- [Dataset entries]
+ + +

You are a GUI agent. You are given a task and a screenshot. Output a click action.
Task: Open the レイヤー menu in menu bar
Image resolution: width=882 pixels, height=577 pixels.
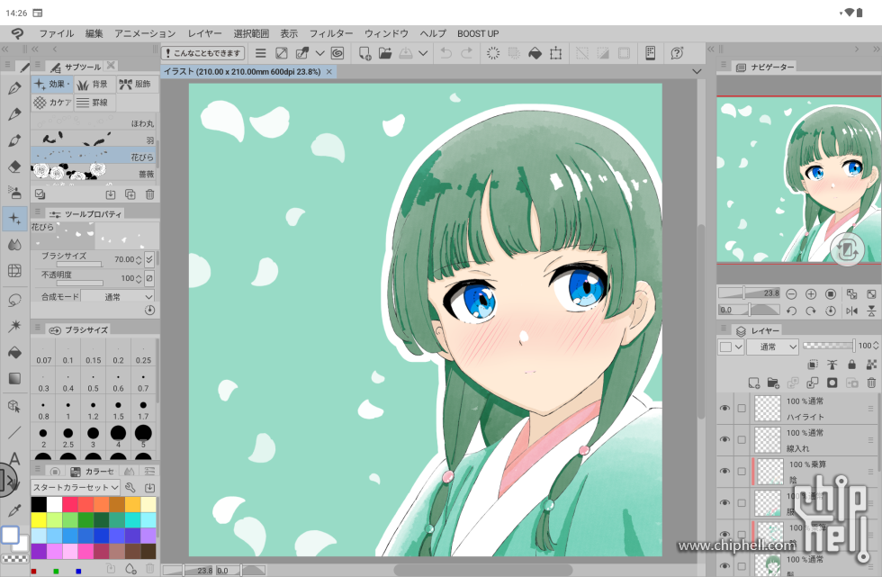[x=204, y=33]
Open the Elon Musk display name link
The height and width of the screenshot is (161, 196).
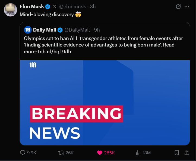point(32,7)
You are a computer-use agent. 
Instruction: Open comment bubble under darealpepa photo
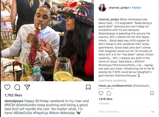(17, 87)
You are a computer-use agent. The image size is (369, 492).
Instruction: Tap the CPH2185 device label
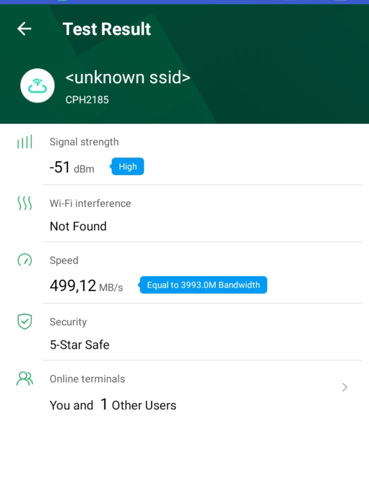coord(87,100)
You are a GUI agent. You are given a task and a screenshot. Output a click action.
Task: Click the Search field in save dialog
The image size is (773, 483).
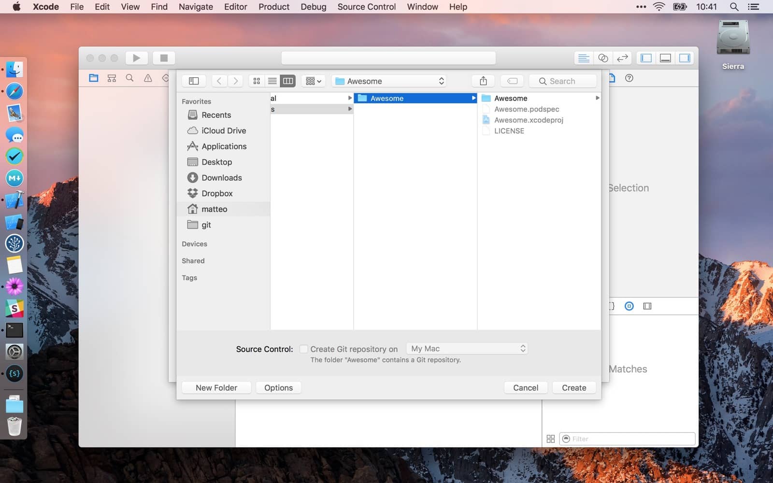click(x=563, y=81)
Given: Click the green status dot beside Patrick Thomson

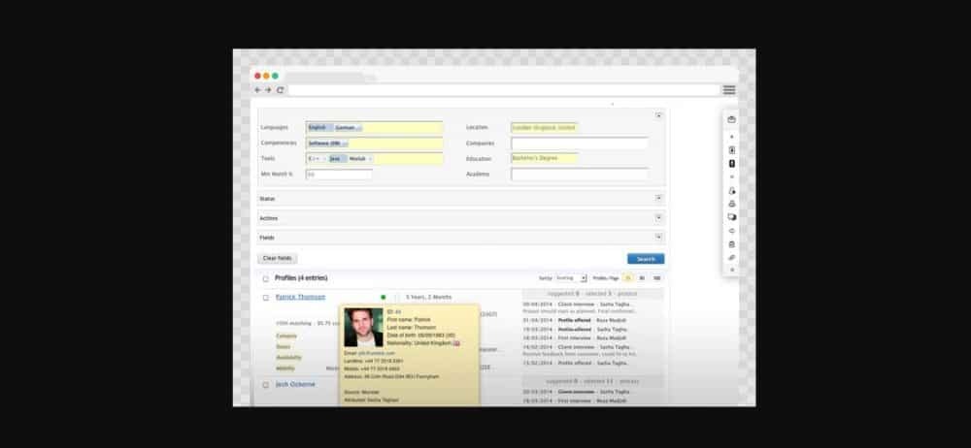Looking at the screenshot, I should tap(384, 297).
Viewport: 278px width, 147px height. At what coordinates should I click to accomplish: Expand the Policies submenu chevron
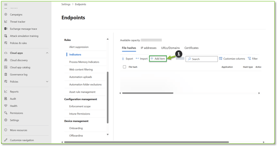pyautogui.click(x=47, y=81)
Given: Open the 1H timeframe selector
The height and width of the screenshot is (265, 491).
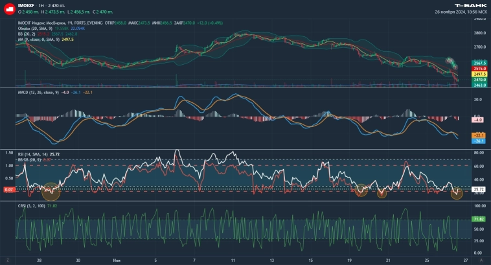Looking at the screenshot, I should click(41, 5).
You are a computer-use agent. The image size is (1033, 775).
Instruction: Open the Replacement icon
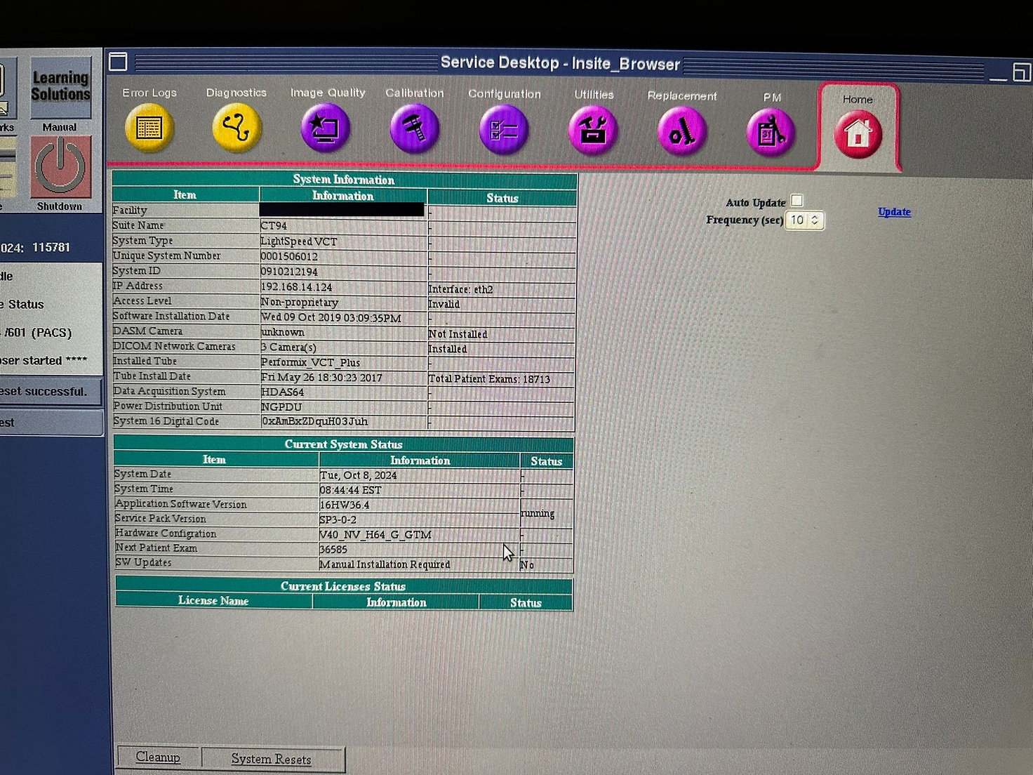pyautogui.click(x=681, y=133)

+ + +

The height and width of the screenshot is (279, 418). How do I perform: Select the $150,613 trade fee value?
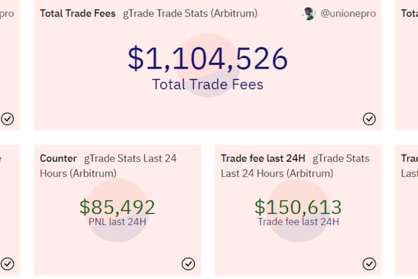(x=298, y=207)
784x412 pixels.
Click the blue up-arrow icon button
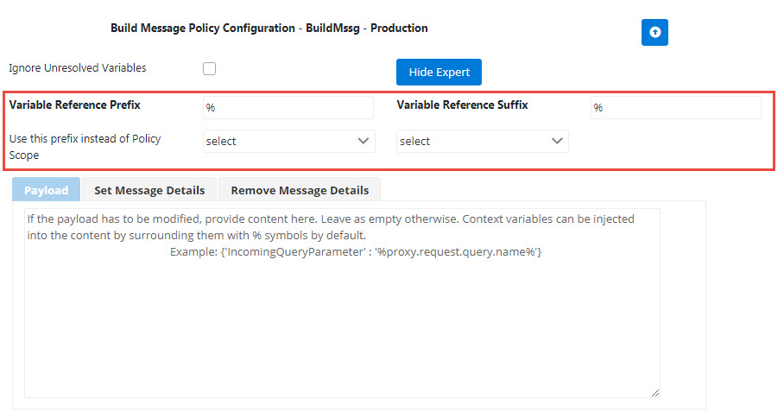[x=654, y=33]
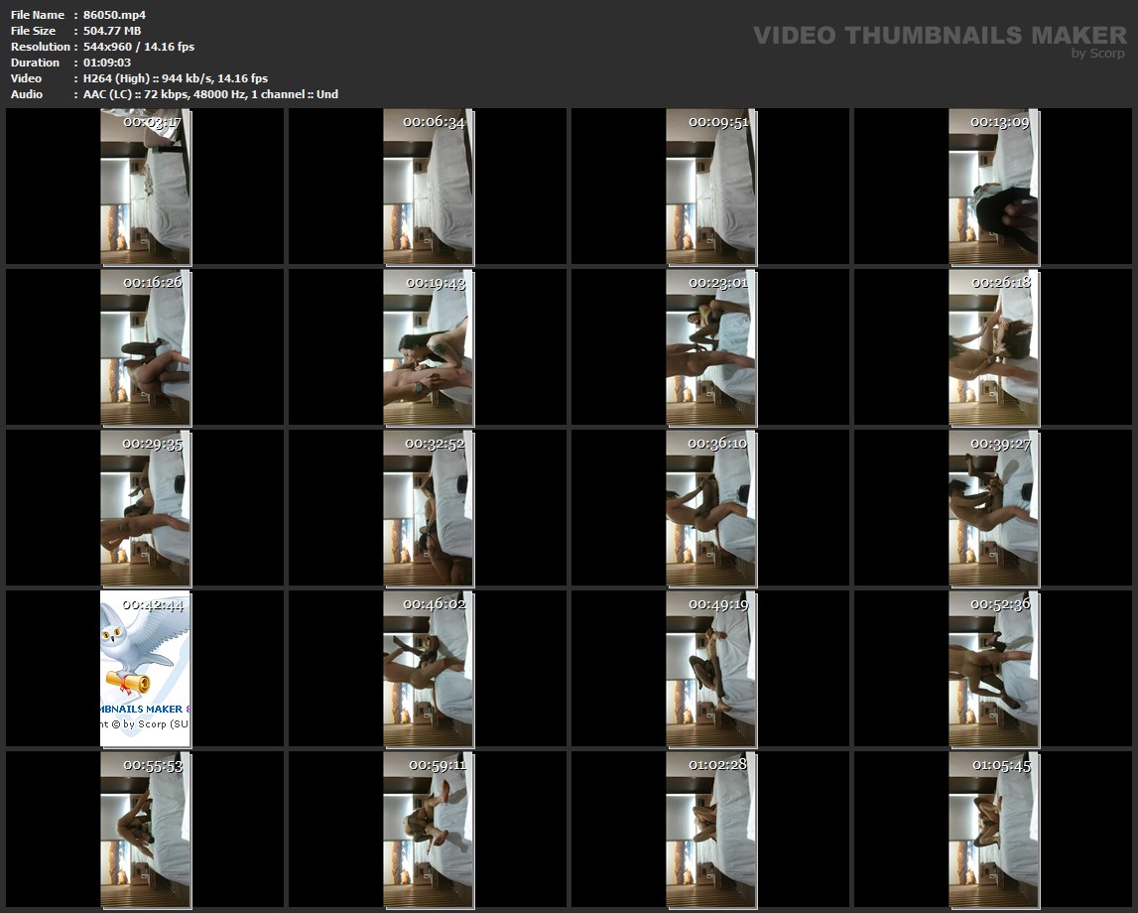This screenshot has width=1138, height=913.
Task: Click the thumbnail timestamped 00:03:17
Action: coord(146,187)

+ + +

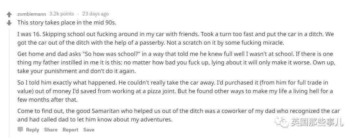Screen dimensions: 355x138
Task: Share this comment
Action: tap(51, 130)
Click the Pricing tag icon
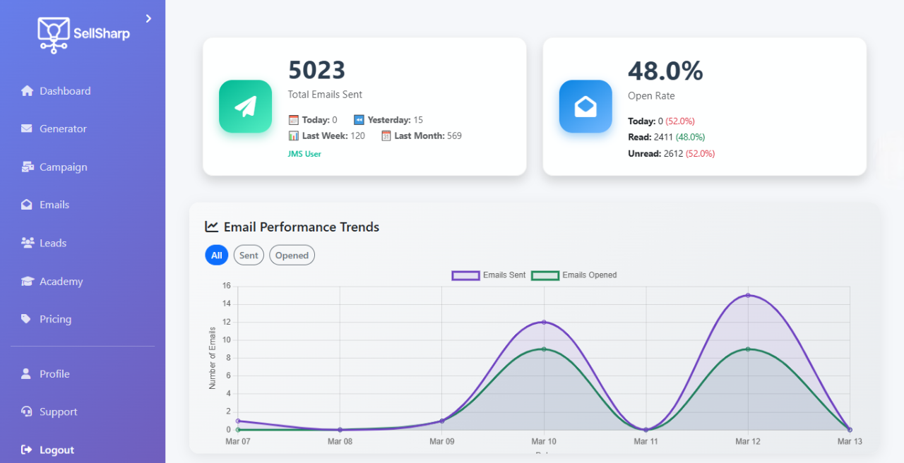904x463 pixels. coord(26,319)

+ + +

- [What needs to be done] Using the records above, report each line that contains the word "computer" by copying it.

- [Exercise solution]
You are a computer-use agent. 
You are a computer-use agent. The image size is (369, 492).
You are a computer-use agent. The image size is (1033, 775).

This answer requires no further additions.